On 3 December 2025, the European Commission has adopted a frequently asked questions document on the Cyber Resilience Act (CRA), providing further clarification and examples on how manufacturers should approach the forthcoming compliance obligations for their products with digital elements (PDEs).
For a more general discussion of the CRA contents and scope, please see our previous blogpost on the topic.
While the FAQ addresses a large variety of topics in the regulation, the sections on manufacturer obligations in its Chapters 4 and 5 are particularly revealing, and frankly, quite demanding. As opposed to a concrete view of the manufacturer’s risk assessment obligations, the picture that emerges is one where manufacturers are expected to function as theoretical cybersecurity experts, with especially far-going obligations when it comes to risk assessment and component integration. Notable missing areas are information on free and open-source software as well as remote data processing solutions. This lack of information may be due to future guidance under Article 26 of the CRA (hopefully) coming out later this year or in the beginning of 2026.

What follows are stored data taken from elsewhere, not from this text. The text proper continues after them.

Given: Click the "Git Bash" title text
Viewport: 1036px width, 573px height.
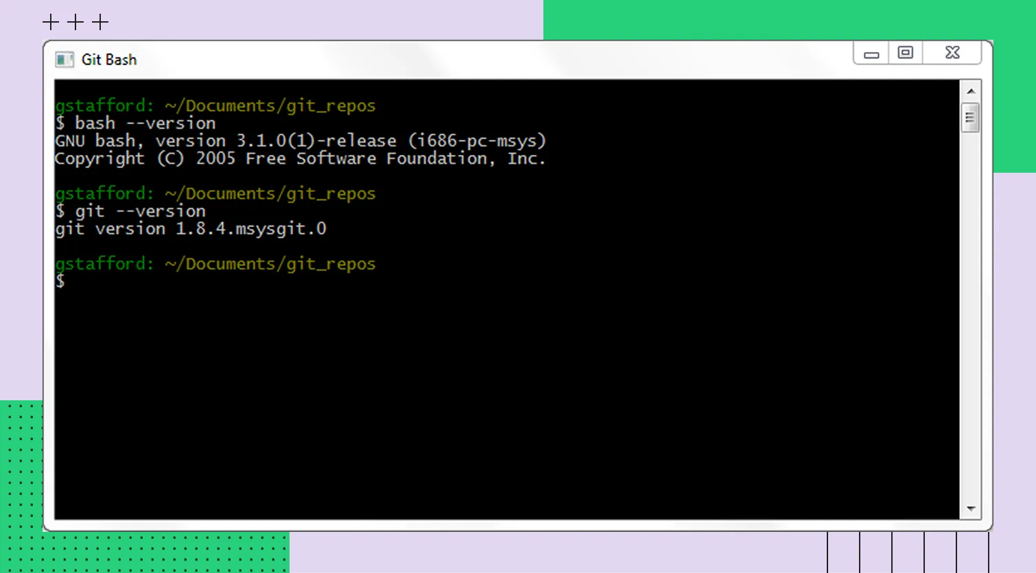Looking at the screenshot, I should tap(109, 60).
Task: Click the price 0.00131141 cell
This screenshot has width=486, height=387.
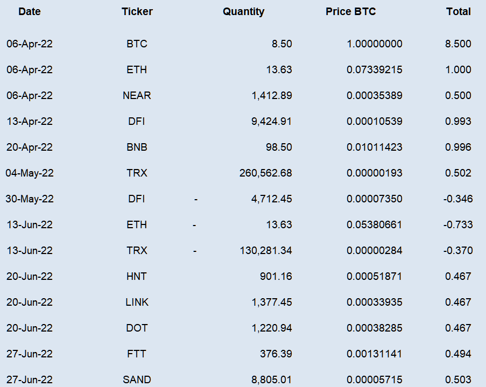Action: pos(374,354)
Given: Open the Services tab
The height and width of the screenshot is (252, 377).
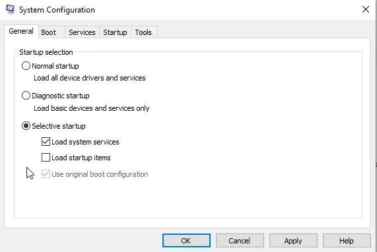Looking at the screenshot, I should tap(82, 32).
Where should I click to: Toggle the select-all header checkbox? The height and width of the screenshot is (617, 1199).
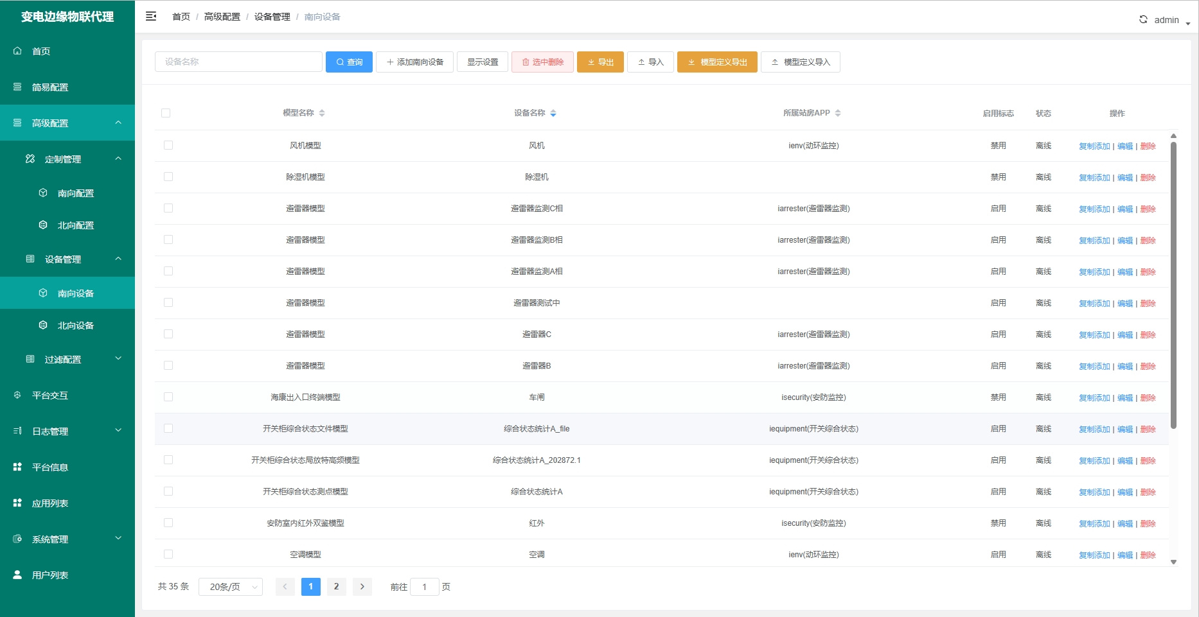[166, 113]
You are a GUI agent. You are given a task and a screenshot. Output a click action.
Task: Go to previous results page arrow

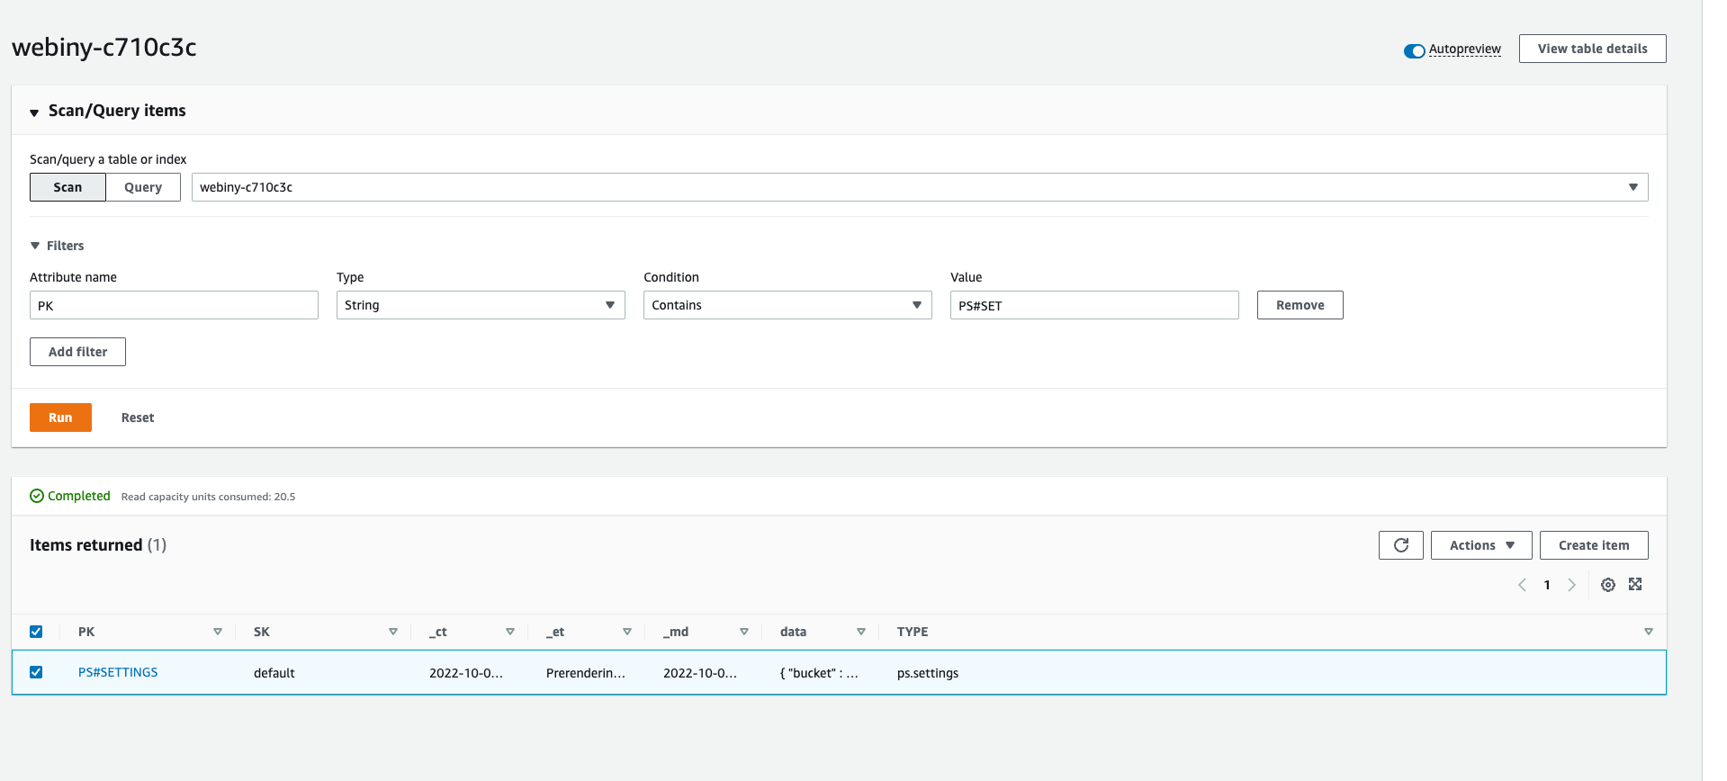[1522, 585]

This blog post examines three critical areas where the FAQ provides important clarifications:
- Risk assessment requirements
- Essential requirements for products with digital elements
- Vulnerability handling obligations
Risk Assessment: A Substantial Undertaking
The FAQ makes clear that the CRA’s risk assessment requirements are comprehensive and demanding, yet without imposing a binding framework. Manufacturers must conduct thorough assessments covering risk identification, analysis, and evaluation, as well as risk treatment throughout the entire lifecycle (i.e., from design and development through production, delivery, and maintenance).
There is no one-size-fits-all framework. The FAQ emphasizes context-specific threat modeling. Manufacturers must tailor their risk assessments to the specific situation in which their product will be used. A product destined for critical infrastructure and operated by trained personnel in a factory setting presents a very different risk profile than the same technology deployed as a consumer good in homes. This context-sensitivity is sensible in theory but adds layers of complexity in practice.
The Burden of Foreseeable Use and Misuse
Perhaps the most striking aspect of the risk assessment requirements concerns “intended purpose”and“reasonably foreseeable use or misuse”. Even though these are concepts from other EU harmonisation legislation, they pose particular challenges in the context of the CRA, where the regulation applies to a large variety of technologies, ranging from the smallest IT to the largest OT systems. In that context, the FAQ does not mitigate their application but rather places a particularly heavy burden on manufacturers, especially those producing components that may be integrated into other products.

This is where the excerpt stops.